Where are lambda captured variables stored?

Question

How is it possible that this example works? It prints 6:

#include <iostream> #include <functional>  using namespace std;  void scopeIt(std::function<int()> &fun) {     int val = 6;     fun = [=](){return val;}; //<-- this }  int main() {     std::function<int()> fun;      scopeIt(fun);      cout << fun();      return 0; } 

Where is the value 6 stored after scopeIt is done being called? If I replace the [=] with a [&], it prints 0 instead of 6.

Answer 1

It is stored within the closure, which - in your code - is then stored within std::function<int()> &fun.

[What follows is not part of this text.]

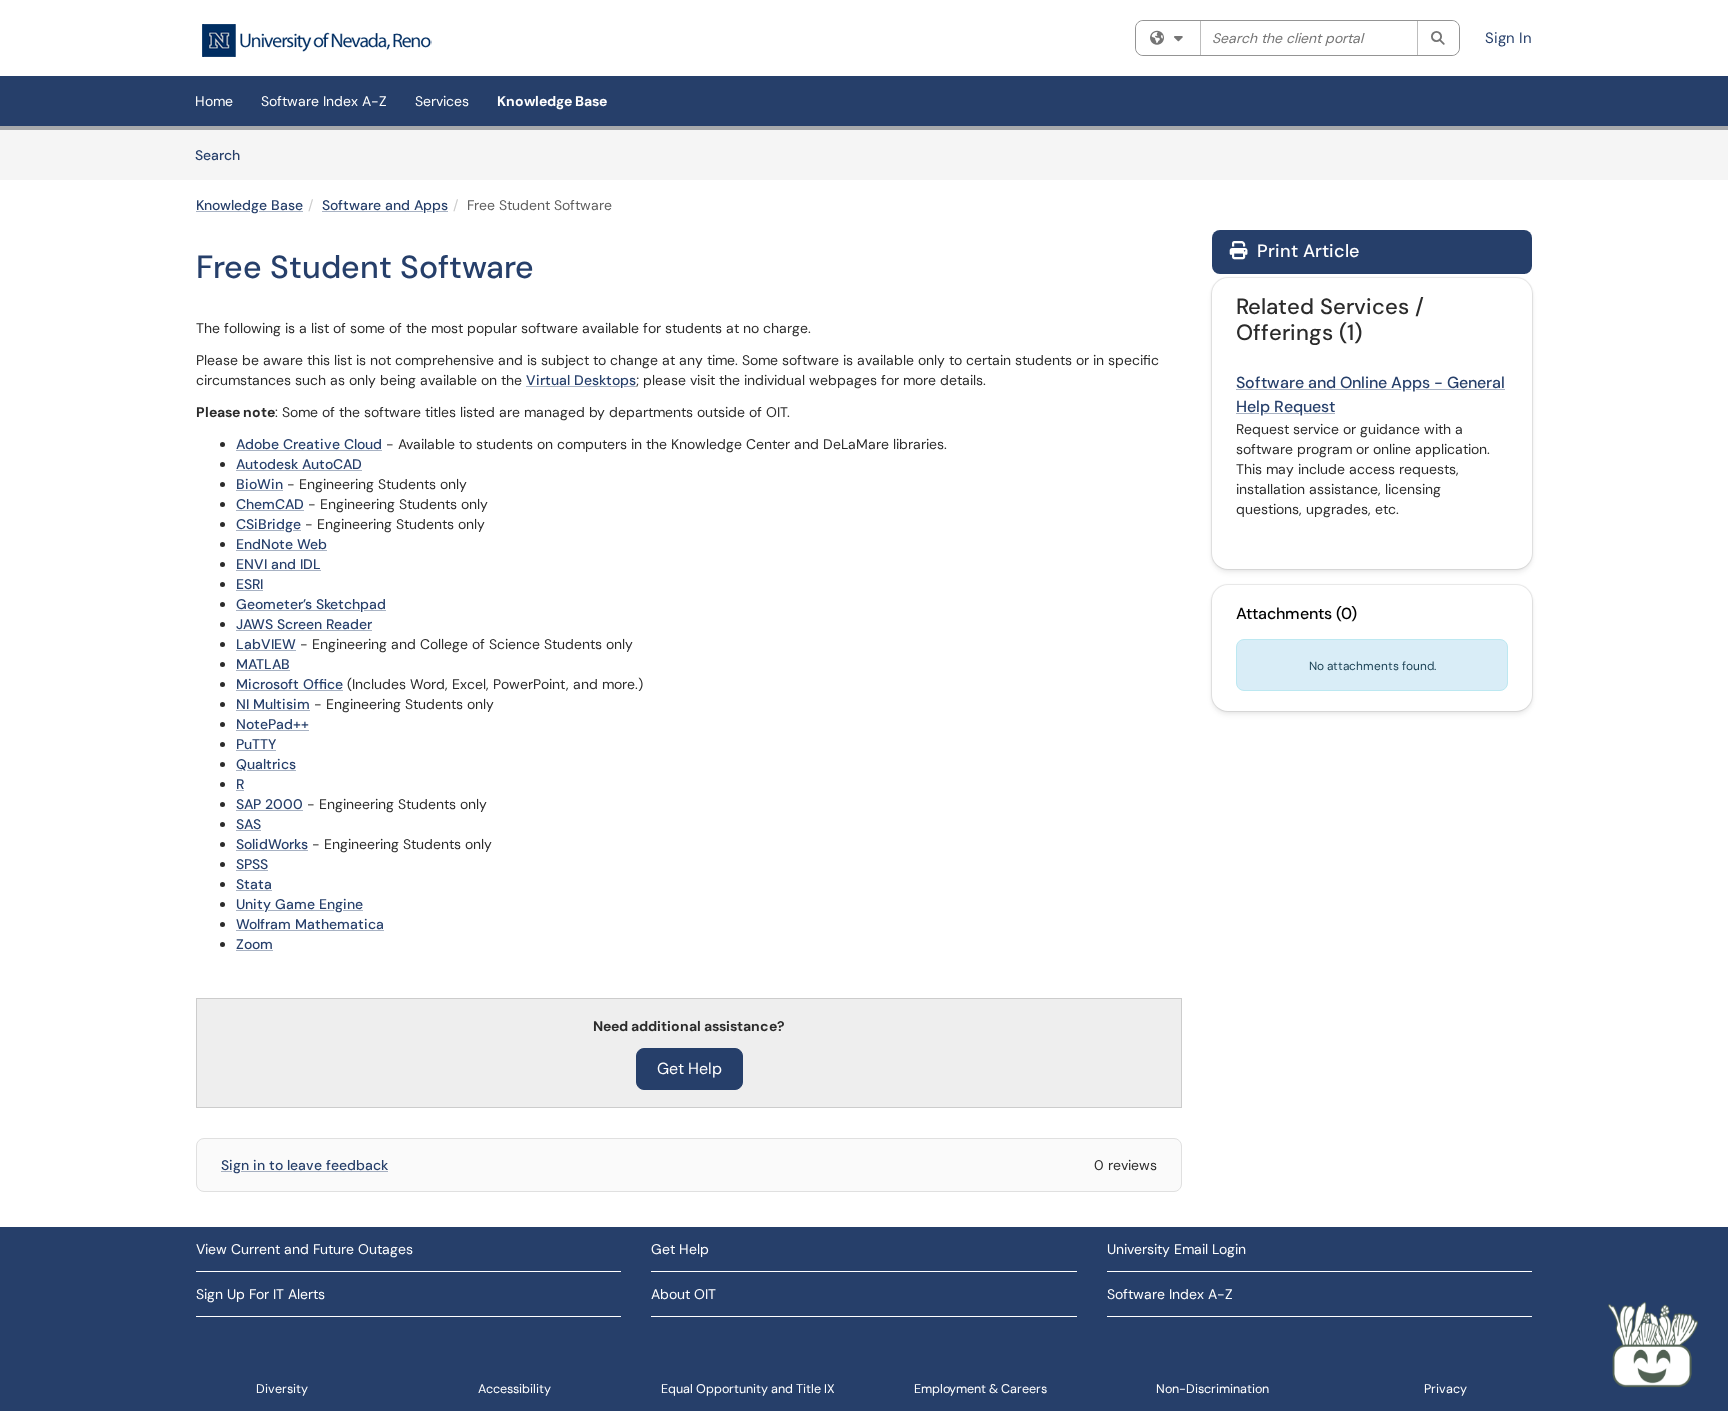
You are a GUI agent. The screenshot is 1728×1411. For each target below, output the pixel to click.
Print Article (1305, 251)
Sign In (1508, 38)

A lambda generates what's equivalent to an instance of a compiler generated class.

This code:

[=](){return val;} 

Generates what's effectively equivalent to this... this would be the "closure":

struct UNNAMED_TYPE {   UNNAMED_TYPE(int val) : val(val) {}   const int val;   // Above, your [=] "equals/copy" syntax means "find what variables   //           are needed by the lambda and copy them into this object"    int operator() () const { return val; }   // Above, here is the code you provided  } (val); // ^^^ note that this DECLARED type is being INSTANTIATED (constructed) too!! 

Answer 2

Lambdas in C++ are really just "anonymous" struct functors. So when you write this:

int val = 6; fun = [=](){return val;}; 

What the compiler is translating that into is this:

int val = 6; struct __anonymous_struct_line_8 {     int val;     __anonymous_struct_line_8(int v) : val(v) {}      int operator() () const {         return val; // returns this->val     } };  fun = __anonymous_struct_line_8(val); 

Then, std::function stores that functor via type erasure.

When you use [&] instead of [=], it changes the struct to:

struct __anonymous_struct_line_8 {     int& val; // Notice this is a reference now!     ... 

So now the object stores a reference to the function's val object, which becomes a dangling (invalid) reference after the function exits (and you get undefined behavior).